EXHIBIT 99.2



                                          Media Contact: Richard Tofel
                                                        (212) 416-2951

                                       Investor Contact: Jerome Leshne
                                                        (212) 416-2687



                    DOW JONES & COMPANY ANNOUNCES
                  THAT FIRST QUARTER 2001 EARNINGS
                    WILL FALL SHORT OF CONSENSUS

              DOW JONES ALSO FINALIZES YEAR 2000 EARNINGS,
                 INCLUDING RESERVE FOR LOSS CONTINGENCY
                 RELATED TO BRIDGE INFORMATION SYSTEMS



     NEW YORK, N.Y. (March 7, 2001)- Dow Jones & Company announced today
that first quarter 2001 earnings are now expected to be in the range of
16-20 cents per diluted share, below current market expectations, on
softer than expected advertising revenues.

     Advertising linage, or volume, at The Wall Street Journal fell 32.1%
on a per issue basis in February, after a 42.1% increase a year earlier.
Linage is expected to be down by a similar percentage in March, compared
with last year's 36% gain.  As a consequence, Dow Jones now expects
Journal per-issue linage to decline 25-30% in the first quarter of this
year, compared with a 38.2% increase in the first quarter of 2000.

     "Based on continuing economic uncertainty and related softness in
advertising, particularly in the financial and technology sectors,
operating results for the balance of 2001 are difficult to project at
this point," said Peter R. Kann, chairman and chief executive









officer. "After coming up against the extraordinary first half of last
year, we would note that advertising comparisons will ease considerably
in the third and fourth quarters, and we expect the percentage declines
in linage to ease as well, and perhaps turn into modest gains in the
latter part of this year."

     Richard F. Zannino, executive vice president and chief financial
officer, said, "We are taking aggressive actions that will even better
align our expense structure with the current operating environment,
without inhibiting future growth.   These actions will include deferring
discretionary expenditures and achieving new operating efficiencies
across all of our businesses.  Unfortunately, they will also include some
reductions in personnel.  When these steps have been taken, however, Dow
Jones will be exceptionally well positioned for resumed growth, building
on our very strong franchises and brands."

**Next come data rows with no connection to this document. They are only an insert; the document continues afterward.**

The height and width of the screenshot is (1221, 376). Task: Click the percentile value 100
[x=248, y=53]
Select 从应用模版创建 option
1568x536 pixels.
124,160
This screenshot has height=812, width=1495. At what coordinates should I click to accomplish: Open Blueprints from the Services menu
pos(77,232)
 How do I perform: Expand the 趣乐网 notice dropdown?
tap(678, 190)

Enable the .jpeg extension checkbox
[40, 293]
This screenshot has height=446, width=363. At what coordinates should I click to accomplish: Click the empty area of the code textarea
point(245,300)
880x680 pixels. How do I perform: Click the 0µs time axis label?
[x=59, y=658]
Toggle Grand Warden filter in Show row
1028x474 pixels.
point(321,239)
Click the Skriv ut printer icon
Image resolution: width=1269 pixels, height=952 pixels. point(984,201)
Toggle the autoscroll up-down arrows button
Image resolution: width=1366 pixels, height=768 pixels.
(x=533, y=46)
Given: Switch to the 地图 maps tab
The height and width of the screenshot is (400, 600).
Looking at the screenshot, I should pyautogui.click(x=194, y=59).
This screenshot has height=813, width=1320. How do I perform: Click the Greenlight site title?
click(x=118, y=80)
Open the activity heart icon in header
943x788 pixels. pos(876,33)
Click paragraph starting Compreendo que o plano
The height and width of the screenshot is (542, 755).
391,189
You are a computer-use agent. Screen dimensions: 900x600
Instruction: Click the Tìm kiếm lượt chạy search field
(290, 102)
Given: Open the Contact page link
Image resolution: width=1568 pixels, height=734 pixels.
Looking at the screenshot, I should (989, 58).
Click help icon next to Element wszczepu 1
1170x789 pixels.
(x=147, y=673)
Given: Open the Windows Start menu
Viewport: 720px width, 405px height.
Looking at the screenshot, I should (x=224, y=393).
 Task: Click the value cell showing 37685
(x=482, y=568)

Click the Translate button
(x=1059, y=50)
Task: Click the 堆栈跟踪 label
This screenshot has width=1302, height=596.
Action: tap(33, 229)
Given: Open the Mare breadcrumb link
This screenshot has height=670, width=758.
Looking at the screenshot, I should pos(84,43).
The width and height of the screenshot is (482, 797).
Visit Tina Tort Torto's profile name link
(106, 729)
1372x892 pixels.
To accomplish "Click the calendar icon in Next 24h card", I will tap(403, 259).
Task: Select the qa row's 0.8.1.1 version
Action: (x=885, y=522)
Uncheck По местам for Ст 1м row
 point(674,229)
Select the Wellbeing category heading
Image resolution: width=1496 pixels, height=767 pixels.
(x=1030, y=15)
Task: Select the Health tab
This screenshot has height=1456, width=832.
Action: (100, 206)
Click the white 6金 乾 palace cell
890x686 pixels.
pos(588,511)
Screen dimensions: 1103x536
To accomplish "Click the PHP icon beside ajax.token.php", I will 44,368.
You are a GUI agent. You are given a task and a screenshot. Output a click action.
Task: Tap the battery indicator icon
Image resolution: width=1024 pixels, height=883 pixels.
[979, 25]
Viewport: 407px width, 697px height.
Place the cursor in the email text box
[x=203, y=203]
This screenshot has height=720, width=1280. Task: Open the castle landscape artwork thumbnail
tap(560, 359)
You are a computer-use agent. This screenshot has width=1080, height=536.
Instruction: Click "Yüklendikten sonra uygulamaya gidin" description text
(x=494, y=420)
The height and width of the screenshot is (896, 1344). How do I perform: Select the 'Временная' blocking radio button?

     Dow Jones also announced today that it has established a reserve of
$255 million, charged against earnings in the fourth quarter of 2000, in
connection with its guarantee of payments owed by the Telerate subsidiary
of Bridge Information Systems. While payments, if any, under the
guarantee would be made in cash, the reserve announced today does not
reflect the expenditure of cash.

     With this reserve, and preliminary results and other special items
reported earlier, Dow Jones recorded a loss of $274.3 million, or $3.15
per share, in the fourth quarter of 2000, and a loss of $119 million, or
$1.35 per share, for all of 2000, compared to profits of $272.4 million,
or $2.99 per diluted share, for all of 1999.  Before special items, as
previously announced, Dow Jones earned $294.6 million, or $3.32 per
diluted share, in 2000.  Earnings per share before special items rose 36%
in 2000 after rising 27% in 1999.





                                                                      2




     As previously disclosed, Dow Jones has guaranteed, under certain
circumstances, certain annual minimum payments for data that Telerate
acquires from Cantor Fitzgerald Securities and Market Data Corporation
(the "Cantor Data") under contracts entered into during the period when
Telerate was owned by Dow Jones.  The minimum payments average
approximately $50 million per year through October 2006, the aggregate
net present value of which is approximately $255 million.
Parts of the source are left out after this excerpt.